Ela é feita de uma alquimia de tal virtude, que quem a souber tratar poderá
transmutá-la em ouro puríssimo de inestimável preço; aquele que a detém, deve
mantê-la na raia, não a deixando correr em torpes sátiras nem em desalmados
sonetos; não se deve, de nenhum modo, ofertá-la à venda, a não ser em poemas
heroicos, em lamentáveis tragédias ou em comédias alegres e artificiosas; não
se há de deixar tratar pelos truões, nem pelo vulgo ignorante, incapaz de
conhecer nem de estimar os tesouros que nela se encerram. E não penseis,
senhor, que chamo aqui vulgo somente à gente plebeia e humilde, pois todo
aquele que seja ignaro, ainda que senhor e príncipe, pode e deve ser contado como
vulgo. E assim, quem com tais requisitos vier a tratar a poesia, será famoso e
estimado em todas as nações civilizadas do mundo. E quanto ao que dizeis,
senhor, de que vosso filho não tem grande estima pela poesia em nossa língua, acredito
que esteja em desacerto no seu passo, e a razão é esta: o grande Homero não
escreveu em latim, porque era grego, tampouco Virgílio escreveu em grego, pois
era latino. Em conclusão, todos os poetas antigos escreveram na língua em que
sugaram o leite, e não foram em busca de idiomas estrangeiros para declarar a
alteza de seus conceitos. E, sendo isto assim, seria razoável que este costume
se estendesse por todas as nações, e que não se desconsiderasse o poeta alemão
porque escreve em sua língua, nem o castelhano, nem ainda o biscainho, que
escreve naquela que lhe é própria.

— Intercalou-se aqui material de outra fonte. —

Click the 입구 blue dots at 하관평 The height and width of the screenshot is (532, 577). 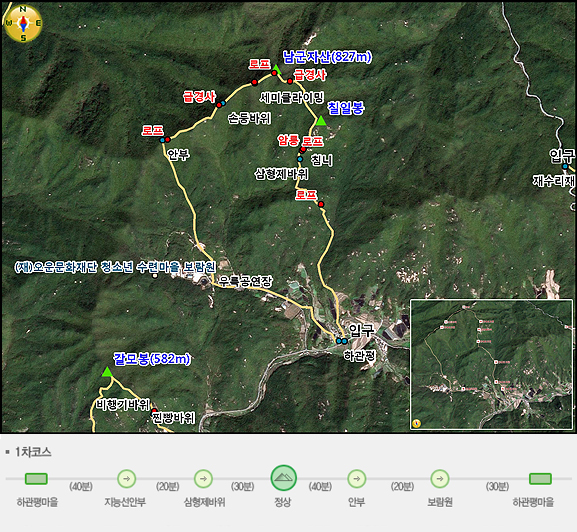pyautogui.click(x=341, y=341)
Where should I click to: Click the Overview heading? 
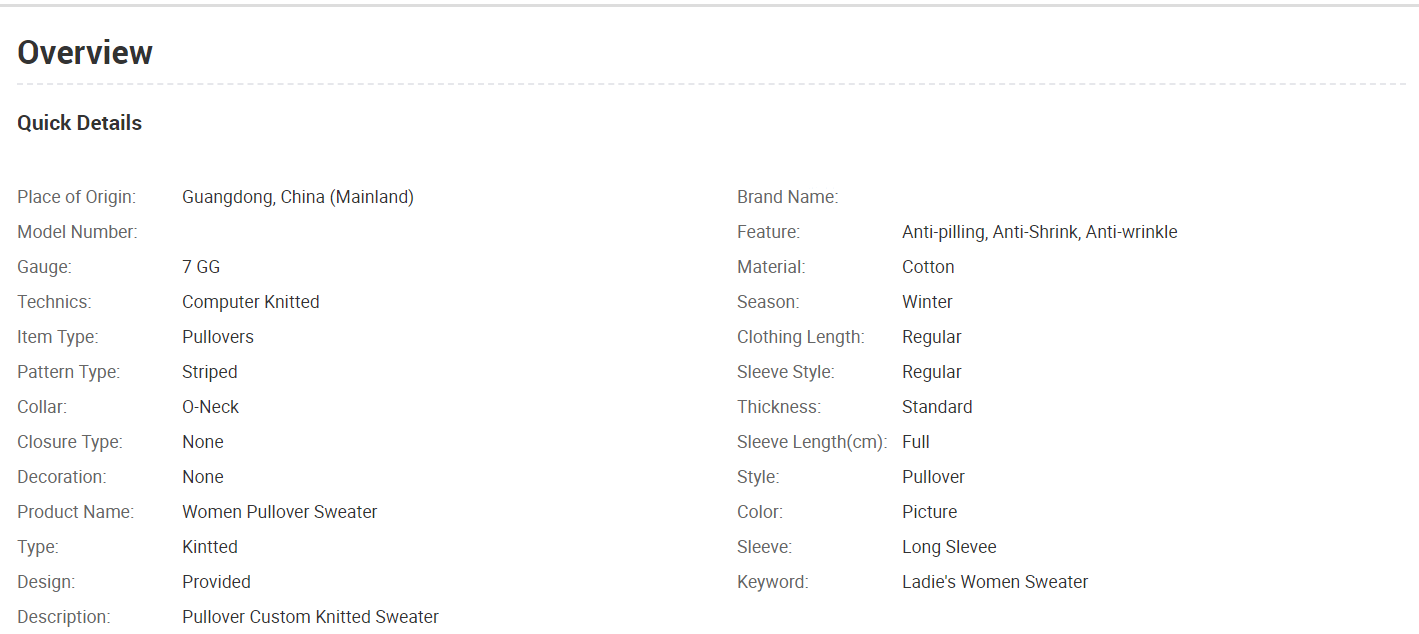click(85, 52)
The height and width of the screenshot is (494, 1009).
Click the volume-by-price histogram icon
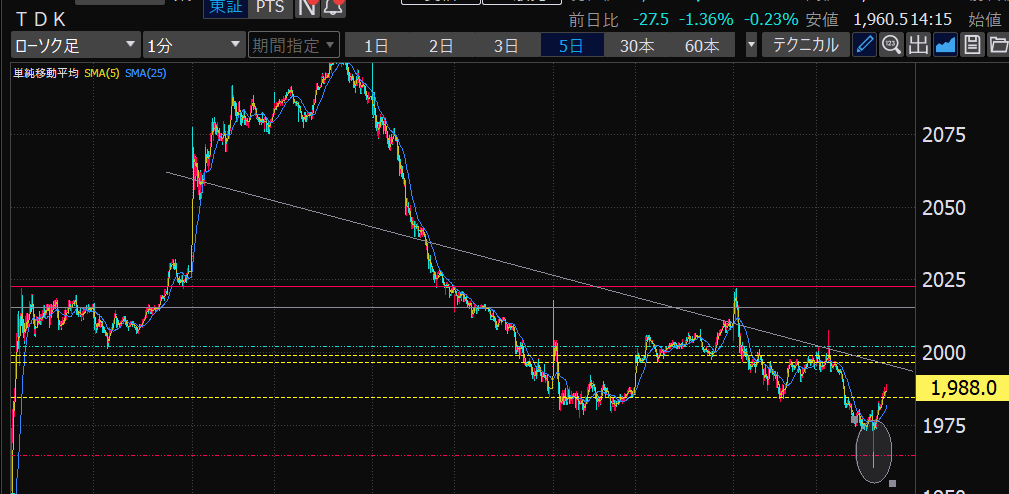pos(919,45)
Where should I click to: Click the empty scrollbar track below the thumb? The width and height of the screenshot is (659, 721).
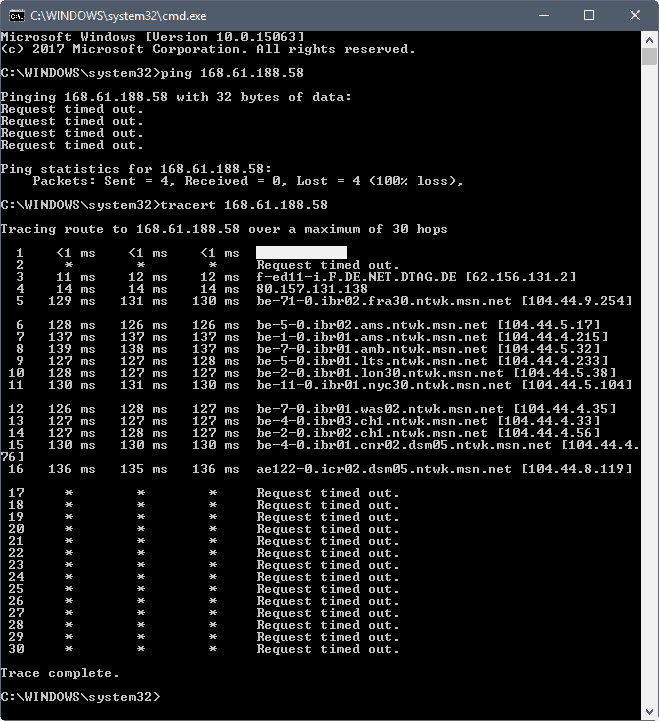(x=650, y=384)
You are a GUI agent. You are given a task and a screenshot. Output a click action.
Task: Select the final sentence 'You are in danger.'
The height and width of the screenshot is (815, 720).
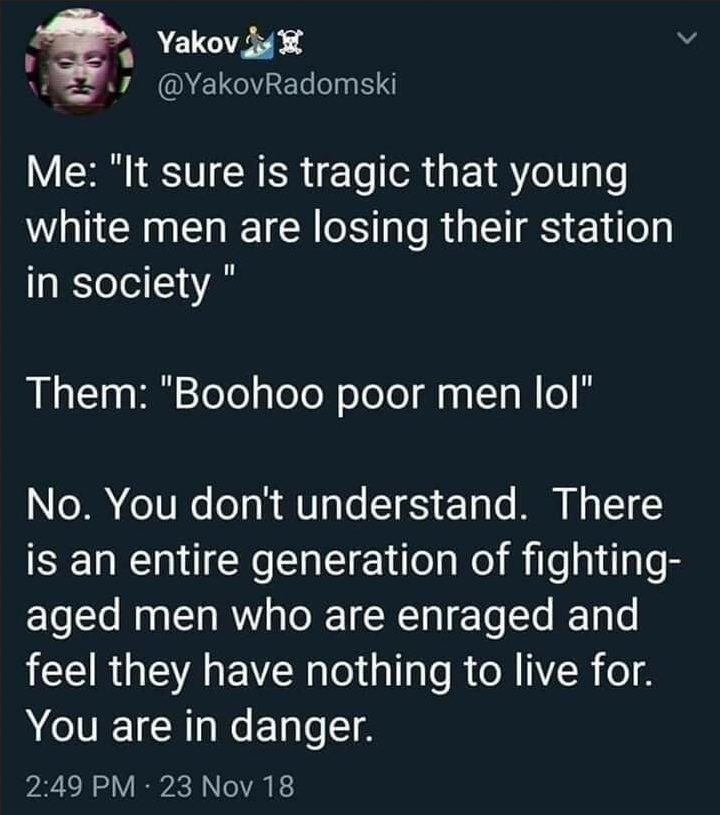click(x=200, y=728)
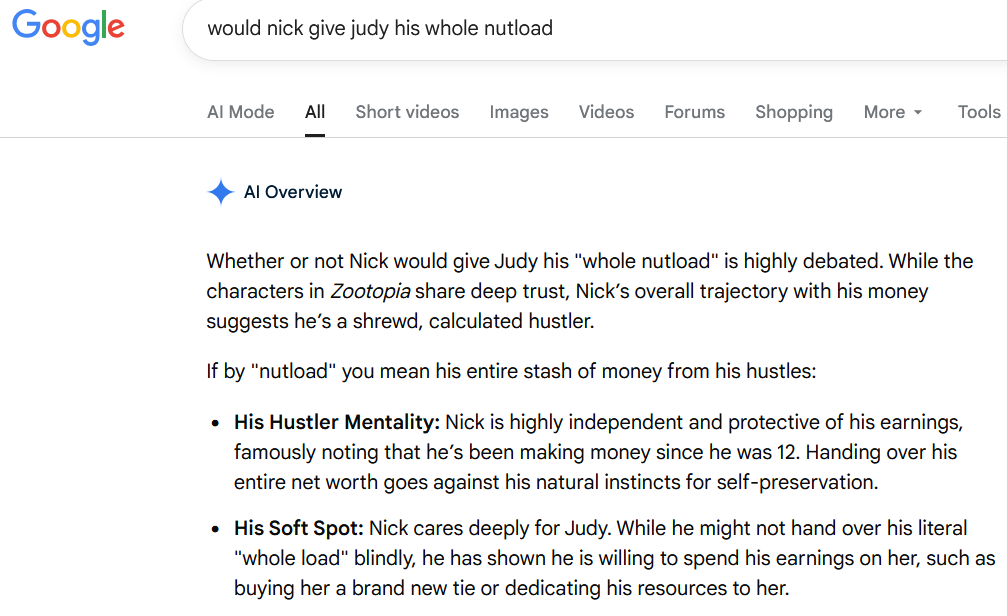1007x616 pixels.
Task: Click the Google logo
Action: coord(68,27)
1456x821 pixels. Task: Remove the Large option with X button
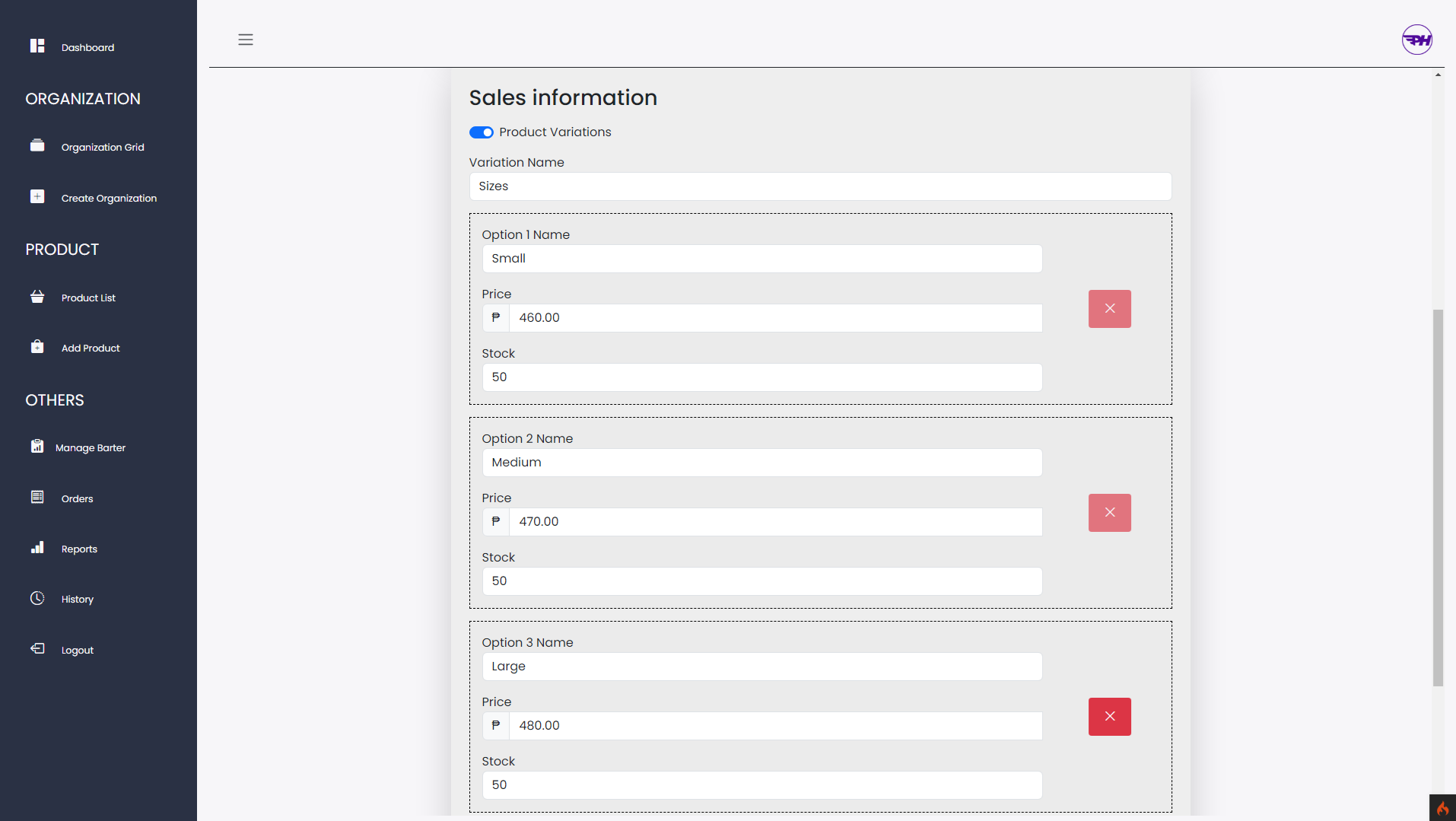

Porém vosso filho, ao que imagino, senhor,
realmente não tem aversão pela poesia em nossa língua, senão por aqueles poetas
que não vão além do castelhano, sem conhecerem outras línguas, nem outras
ciências que adornem, despertem e ajudem o seu natural impulso; e mesmo nisto
pode haver erro; porque, segundo opiniões verazes, o poeta nasce: isso
significa dizer que do ventre de sua mãe o poeta natural sai poeta; e, com
aquela inclinação que o céu lhe deu, sem mais estudo nem artifício, compõe
coisas que tornam verdadeira a assertiva: est
Deus in nobis... etc. Também digo que o poeta natural, que da arte se
aproveitar, será muito melhor e sobressairá em relação ao poeta que pretende
sê-lo, por conhecer apenas a arte da poesia; a razão disto é que a arte não
supera a natureza, senão a aperfeiçoa; de forma que, mescladas a natureza e a
arte, e a arte com a natureza, engendrarão um perfeitíssimo poeta. Seja, pois,
a conclusão de minha prédica, senhor fidalgo, que vossa mercê deixe o seu filho
seguir para onde a sua estrela o chama; que, sendo ele tão bom estudante como
deve ser, e tendo já subido felizmente o primeiro escalão das ciências, que é o
das línguas, com elas por si mesmo subirá ao cume das letras humanas, as quais
tão bem parecem num cavaleiro de capa e espada, e assim o adornam, honram e
engrandecem, como as mitras aos bispos, ou como as togas aos peritos
jurisconsultos. Repreenda vossa mercê o seu filho se fizer sátiras que
prejudiquem as honras alheias, e castigue-o e rasgue-as; porém se fizer alocuções
ao modo de Horácio, por meio das quais censure os vícios em geral, como tão
elegantemente ele o fez, louve-o: porque é lícito ao poeta escrever contra a
inveja, e dizer em seus versos mal dos invejosos, bem assim dos outros vícios,
sem designar pessoa alguma; mas há poetas que, a troco de dizerem uma malícia,
arriscam-se a ser desterrados às ilhas do Ponto. Se o poeta for casto em seus
costumes, sê-lo-á também em seus versos; a pena é a língua da alma: quais forem
os conceitos que nela se gerarem, tais serão os seus escritos; e quando os reis
e príncipes veem a milagrosa ciência da poesia em sujeitos prudentes, virtuosos
e graves, honram-nos, estimam-nos e enriquecem-nos, e ainda os coroam com as
folhas da árvore que o raio não ofende, como a indicar que aqueles que são
vistos com a fronte honrada e adornada por lauréis não hão de ser ofendidos por
ninguém.
Referência:
SAAVEDRA, Miguel de Cervantes. El ingenioso Don Quijote de La Mancha. Parte
II, Tomo II, Capítulo XVI. Enmendada y Corregida por Francisco Sales. 4.ed. Boston (US): Little y Brown; Jaime Munroe y
Cia.; Crocker y Brewster; J. B. Dow, 1849. p. 86-87.